Waschtag

Wäscheleinen mit wehenden Laken, im Winde flatternden Blusen und wippenden Unterhosen, (wobei letztere oftmals wahlweise Rührung oder Belustigung hervorufen, und einen diskret zur Seite blicken lassen), sind selten zu finden im Straßenbild deutscher Städte. Auf dem Land, in Dörfern, in Vororten, da erfährt die gute alte Wäscheleine noch, was es bedeutet am bundesdeutschen Alltag teilnehmen zu dürfen, wenngleich haupt­sächlich am sommerlichen.
Dabei kann man auch bei eisigen Tem­peraturen die Wäsche im Freien trocknen: nach der Froststarre taut die Wäsche wieder auf. Das Zauberwort heißt Subli­mation, trefflich erklärt an dieser Stelle.

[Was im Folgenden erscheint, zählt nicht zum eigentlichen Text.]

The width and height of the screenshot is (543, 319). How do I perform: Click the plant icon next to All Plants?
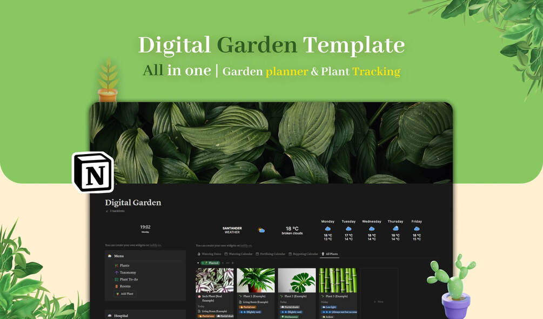click(323, 254)
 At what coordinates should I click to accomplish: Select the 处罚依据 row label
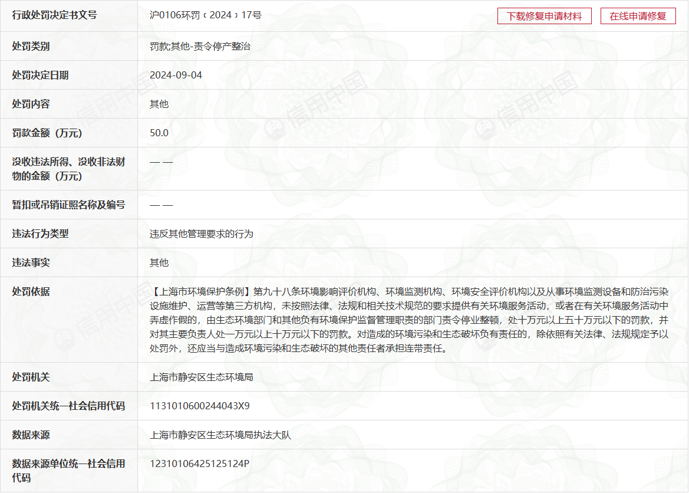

Clothing lines with sheets blowing and blouses flapping in the wind, wafting underpants (which arouse either amusement or affection, and make us avert our gaze discretely ), those lines are rarely to find in german cities. Maybe at the countryside, in small villages or in some suburbs the clothing lines are supposed to participate at german all-day-routines, even though mostly the summerly all-day-routines.
Although it’s possible to air dry clothes outside at freezy winter days also. After the clothes are frozen they unfreeze again, and then their dry. This is caused by sublimation.

Öffentlich sichtbare Leinen mit trocknen­der Wäsche finden sich hauptsächlich „in armen südlichen Ländern“, und sie gelten als „Fahnen der Armut“, so schreibt die NZZ, und verschweigt auch nicht das daran haftende Stigma: Asozial.
Weiter gehts, bitte hier entlang…
Clothing lines in public spaces, full of airdrying clothing pieces exist only in poor southern countries, they are classified as flags of poverty, and the stigma asocial is coming along with it.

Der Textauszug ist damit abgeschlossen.